Robert John Lechmere Guppy
Born in London, England, August 15, 1836
Known for:Giving his name to the Guppy fish. Also published extensively on various topics of interest to naturalists.
Occupation: A civil engineer, Colonial Secretaries Office and Chief Inspector of Schools. Contrary to popular myth, Lechmere Guppy, as he was known, was NOT a clergyman. He was, in fact, an agnostic.
Regarding the naming of the fish, Lechmere Guppy's daughter Enid Fraser was quoted in The Aquarium, Vol. XIV No. 7, November, 1945, as writing the following:
". . .chief credit for the name should go to my father, the late Dr. Robert John Lechmere Guppy who, although a conchologist and geologist was the first to discover the small livebearer here [Trinidad] and was rather intrigued by its appearance. He sent specimens to London for cataloguing and scientific description by the then Keeper (Curator) of Zoology of the British Museum, the late Dr. Albert Carl Ludwig Gotthilf Guenther. The latter named the fish Girardinus guppii in honor of my father, and this scientific label was employed long enough for its specific designation to be returned, by popular terminology, to its original form: Guppy.
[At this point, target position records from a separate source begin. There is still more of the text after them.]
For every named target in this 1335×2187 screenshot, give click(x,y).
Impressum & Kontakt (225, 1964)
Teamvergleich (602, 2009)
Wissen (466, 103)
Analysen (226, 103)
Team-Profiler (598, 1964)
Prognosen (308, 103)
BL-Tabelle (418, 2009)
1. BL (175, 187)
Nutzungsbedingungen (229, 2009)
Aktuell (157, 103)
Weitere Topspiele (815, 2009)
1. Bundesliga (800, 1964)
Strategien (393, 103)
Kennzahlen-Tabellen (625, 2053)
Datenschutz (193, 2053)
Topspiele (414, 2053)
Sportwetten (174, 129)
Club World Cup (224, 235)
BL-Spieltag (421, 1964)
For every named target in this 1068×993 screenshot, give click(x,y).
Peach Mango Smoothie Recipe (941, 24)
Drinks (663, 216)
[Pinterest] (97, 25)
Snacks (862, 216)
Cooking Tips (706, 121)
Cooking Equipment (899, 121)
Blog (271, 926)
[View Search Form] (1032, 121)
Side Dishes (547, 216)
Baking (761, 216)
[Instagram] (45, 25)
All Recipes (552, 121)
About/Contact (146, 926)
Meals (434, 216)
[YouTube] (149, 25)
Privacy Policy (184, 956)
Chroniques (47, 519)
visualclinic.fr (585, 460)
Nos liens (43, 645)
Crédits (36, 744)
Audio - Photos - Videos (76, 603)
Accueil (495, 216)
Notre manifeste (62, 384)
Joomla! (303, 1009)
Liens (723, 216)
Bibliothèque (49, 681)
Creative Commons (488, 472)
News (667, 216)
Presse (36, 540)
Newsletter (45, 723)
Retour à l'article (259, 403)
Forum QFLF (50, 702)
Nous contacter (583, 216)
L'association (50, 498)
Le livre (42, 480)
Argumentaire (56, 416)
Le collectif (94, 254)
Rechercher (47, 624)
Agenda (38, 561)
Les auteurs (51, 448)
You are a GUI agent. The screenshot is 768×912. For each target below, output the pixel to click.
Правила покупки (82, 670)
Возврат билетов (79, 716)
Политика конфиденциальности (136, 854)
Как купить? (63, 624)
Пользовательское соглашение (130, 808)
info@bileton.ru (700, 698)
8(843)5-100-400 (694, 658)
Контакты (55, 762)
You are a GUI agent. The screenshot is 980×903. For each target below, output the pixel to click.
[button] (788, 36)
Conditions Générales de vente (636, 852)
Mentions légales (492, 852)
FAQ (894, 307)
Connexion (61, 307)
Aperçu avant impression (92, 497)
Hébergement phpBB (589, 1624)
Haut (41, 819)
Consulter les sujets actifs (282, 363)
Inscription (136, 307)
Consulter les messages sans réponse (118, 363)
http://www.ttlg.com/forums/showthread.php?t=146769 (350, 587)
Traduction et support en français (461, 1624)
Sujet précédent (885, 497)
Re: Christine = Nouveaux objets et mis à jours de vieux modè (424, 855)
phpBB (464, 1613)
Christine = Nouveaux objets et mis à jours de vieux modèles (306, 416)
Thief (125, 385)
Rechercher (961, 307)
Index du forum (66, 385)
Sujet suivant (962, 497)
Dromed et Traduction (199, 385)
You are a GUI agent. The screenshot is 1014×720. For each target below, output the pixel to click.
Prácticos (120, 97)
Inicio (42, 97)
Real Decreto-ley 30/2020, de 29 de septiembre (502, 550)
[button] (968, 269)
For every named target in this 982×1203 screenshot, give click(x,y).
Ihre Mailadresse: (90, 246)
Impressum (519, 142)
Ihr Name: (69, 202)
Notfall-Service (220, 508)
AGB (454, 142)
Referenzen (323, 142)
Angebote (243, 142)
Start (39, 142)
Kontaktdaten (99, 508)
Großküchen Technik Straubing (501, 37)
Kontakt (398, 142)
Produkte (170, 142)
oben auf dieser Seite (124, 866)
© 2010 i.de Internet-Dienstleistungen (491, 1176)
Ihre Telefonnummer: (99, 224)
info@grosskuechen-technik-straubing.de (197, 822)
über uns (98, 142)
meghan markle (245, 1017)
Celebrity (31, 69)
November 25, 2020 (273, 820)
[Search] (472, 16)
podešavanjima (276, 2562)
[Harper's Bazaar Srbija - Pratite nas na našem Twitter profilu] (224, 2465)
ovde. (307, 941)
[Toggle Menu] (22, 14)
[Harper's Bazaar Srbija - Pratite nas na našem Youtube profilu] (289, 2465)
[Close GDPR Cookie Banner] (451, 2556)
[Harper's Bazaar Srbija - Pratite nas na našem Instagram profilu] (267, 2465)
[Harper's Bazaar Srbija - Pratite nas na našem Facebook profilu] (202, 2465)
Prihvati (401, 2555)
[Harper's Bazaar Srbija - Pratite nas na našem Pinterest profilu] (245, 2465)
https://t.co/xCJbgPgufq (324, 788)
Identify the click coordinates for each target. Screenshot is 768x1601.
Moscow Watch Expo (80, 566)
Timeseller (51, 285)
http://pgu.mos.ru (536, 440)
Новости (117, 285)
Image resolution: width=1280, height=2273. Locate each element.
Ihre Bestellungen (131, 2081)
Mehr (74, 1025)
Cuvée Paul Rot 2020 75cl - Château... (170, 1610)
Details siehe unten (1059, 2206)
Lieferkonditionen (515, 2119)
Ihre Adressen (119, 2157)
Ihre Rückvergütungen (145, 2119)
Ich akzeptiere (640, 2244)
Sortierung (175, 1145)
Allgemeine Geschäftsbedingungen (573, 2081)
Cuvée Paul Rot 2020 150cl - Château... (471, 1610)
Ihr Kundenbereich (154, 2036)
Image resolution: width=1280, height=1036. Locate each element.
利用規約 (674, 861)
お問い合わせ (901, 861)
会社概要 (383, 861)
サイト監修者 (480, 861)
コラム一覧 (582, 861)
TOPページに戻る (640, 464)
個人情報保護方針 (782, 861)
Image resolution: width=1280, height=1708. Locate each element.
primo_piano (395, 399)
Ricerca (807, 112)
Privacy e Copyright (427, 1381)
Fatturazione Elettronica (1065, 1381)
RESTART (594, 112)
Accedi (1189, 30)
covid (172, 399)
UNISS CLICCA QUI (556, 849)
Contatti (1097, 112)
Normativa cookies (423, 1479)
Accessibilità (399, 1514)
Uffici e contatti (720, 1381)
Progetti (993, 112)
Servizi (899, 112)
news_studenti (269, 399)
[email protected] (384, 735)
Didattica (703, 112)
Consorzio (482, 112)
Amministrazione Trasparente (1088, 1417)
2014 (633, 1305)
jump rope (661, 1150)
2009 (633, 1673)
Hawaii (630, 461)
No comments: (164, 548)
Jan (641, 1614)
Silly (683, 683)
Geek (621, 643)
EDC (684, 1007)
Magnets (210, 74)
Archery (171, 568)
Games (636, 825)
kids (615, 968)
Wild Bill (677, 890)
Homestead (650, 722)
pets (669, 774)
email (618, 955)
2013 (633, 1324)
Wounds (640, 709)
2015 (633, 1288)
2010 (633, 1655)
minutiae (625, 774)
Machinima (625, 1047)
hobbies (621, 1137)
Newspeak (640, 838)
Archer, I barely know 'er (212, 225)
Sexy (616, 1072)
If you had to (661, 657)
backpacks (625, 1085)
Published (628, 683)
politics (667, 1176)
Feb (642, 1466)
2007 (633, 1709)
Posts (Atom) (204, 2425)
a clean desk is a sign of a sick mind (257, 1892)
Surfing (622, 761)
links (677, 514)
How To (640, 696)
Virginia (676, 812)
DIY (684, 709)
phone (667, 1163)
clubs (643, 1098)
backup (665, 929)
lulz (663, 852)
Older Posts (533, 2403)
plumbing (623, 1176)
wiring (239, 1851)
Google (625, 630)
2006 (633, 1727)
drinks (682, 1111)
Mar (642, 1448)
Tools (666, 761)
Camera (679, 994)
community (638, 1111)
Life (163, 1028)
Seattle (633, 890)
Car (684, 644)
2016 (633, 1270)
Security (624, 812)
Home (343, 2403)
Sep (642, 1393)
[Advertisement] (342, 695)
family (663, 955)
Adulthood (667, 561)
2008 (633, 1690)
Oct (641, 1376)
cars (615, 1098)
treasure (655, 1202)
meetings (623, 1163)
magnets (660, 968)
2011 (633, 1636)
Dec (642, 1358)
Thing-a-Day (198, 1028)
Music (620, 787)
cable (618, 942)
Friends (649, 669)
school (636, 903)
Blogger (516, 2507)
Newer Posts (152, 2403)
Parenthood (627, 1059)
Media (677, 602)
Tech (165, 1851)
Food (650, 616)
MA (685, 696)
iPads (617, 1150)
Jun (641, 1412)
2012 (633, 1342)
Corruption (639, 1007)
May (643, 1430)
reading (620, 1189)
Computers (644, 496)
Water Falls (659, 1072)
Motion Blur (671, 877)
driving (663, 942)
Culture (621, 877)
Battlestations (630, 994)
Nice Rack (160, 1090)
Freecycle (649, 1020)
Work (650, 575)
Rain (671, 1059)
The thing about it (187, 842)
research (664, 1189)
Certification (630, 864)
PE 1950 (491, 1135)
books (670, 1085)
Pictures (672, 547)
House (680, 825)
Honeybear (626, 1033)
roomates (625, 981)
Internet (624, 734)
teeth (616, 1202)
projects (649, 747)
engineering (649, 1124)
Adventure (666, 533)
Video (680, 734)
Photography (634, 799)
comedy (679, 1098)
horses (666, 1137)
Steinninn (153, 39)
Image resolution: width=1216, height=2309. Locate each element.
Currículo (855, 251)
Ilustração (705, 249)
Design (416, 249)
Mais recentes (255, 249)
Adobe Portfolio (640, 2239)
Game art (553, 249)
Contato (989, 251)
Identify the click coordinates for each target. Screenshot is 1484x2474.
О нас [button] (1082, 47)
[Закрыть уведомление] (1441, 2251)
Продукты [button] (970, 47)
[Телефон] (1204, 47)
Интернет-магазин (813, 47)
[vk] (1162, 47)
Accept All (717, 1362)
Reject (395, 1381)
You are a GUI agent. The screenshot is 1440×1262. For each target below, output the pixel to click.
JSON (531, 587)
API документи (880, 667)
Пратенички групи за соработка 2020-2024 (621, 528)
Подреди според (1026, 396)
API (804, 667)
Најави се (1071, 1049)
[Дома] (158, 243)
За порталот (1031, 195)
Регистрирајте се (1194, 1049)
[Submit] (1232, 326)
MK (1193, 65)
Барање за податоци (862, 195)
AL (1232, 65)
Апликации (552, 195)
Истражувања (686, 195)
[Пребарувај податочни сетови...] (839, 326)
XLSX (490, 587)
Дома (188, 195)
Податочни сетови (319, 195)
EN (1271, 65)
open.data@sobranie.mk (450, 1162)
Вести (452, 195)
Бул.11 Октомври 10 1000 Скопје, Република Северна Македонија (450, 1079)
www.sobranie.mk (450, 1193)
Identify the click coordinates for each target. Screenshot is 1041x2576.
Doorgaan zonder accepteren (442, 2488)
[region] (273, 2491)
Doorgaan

Later on, after research by many scientists had been collated, the title Lebistes reticulatus was decide upon as being the best scientific term for the fish, but despite all this technical change Dr. Guenther's original specific designation based upon my father's name, has continued in good standing throughout the world as the common name for the fish."
Note that the reason for the change of scientific name was at least in part that it was discovered that another naturalist, Wilhelm C. H. Peters, had described the fish in a paper on Venezuelan fishes in the bulletin of the Prussian Academy of Sciences in Berlin many years before Lechmere Guppy sent his specimens to the British Museum.
With brother Francis founded Trinidad Almanack in 1866 - a reference book eventually taken over by the government as the official year book.
Founder of the Victoria Institute, Port-of-Spain, Trinidad, at the time of Queen Victoria's Golden Jubilee, 1887. He acted as president of the Institute for years.
Some of his publications:
"Apart from his contributions to scientific periodicals, lectures, etc., Mr. Lechmere Guppy was a man of remarkable individuality. Tall, gaunt, white-haired, grey-bearded, rugged in speech, combative in his opinions. A whiff of cold air seemed to go with him wherever he went. Watching him stride over this savannah, one imagined a Yorkshire moor."
Loathed deceit, disloyalty, dishonesty and cant, felt all men should find work well done its own reward. Enjoyed making furniture, reading books, taught himself to read at age of three. (according to his daughter Yseult Bridges in Child of the Tropics by Yseult Bridges, ed. by Nicholas Guppy, Collins and Harvill Press, London, 1980)
(details of his family history can be found here)
Wife: Alice Mary Rostant, descendent of French aristocracy who fled to Trinidad to escape the French Revolution
Father: Robert Guppy, Barrrister, Magistrate, Mayor of San Fernando, Member of the Legislative Assembly, Trinidad
Mother: Amelia Elizabeth Parkinson, artist, portrait painter, photographer
Lechmere was raised in England at Kinnersley Castle in Herefordshire by his mother's father, Richard Parkinson of Kinnersley Castle, Herefordshire, England. When his grandfather died, Lechmere's uncle John Parkinson wanted Lechmere to take over the castle, something Lechmere did not want to do. Having come into an inheirance when he was 18 from his great uncle James de Saumarez of Geurnsey in the Channel Islands, Lechmere left for Tasmania, spent two years with Mauris in New Zealand, came to Trinidad at age of 22 (see The Guppy family in Trinidad for a links to map of Taupo and comments in Lechmere's handwriting done in 1857 while he was in New Zealand)
"Lechmere had been wrecked on North Island, New Zealand, and had been living very happily amongsy the Maoris who had rescued him, roaming the hills and forests, collecting specimens, and thoroughly enjoying himself. Although this was the time of the Maori wars, they treated him with great hospitality, and to the end of his life he loved to talk of his adventures with them, and to display the tatoos on his back -- of various designs, including a sailing canoe, and on his wedding finger -- a ring! He had left only just in time, he declared, to avoid marrying the chief's daughter!"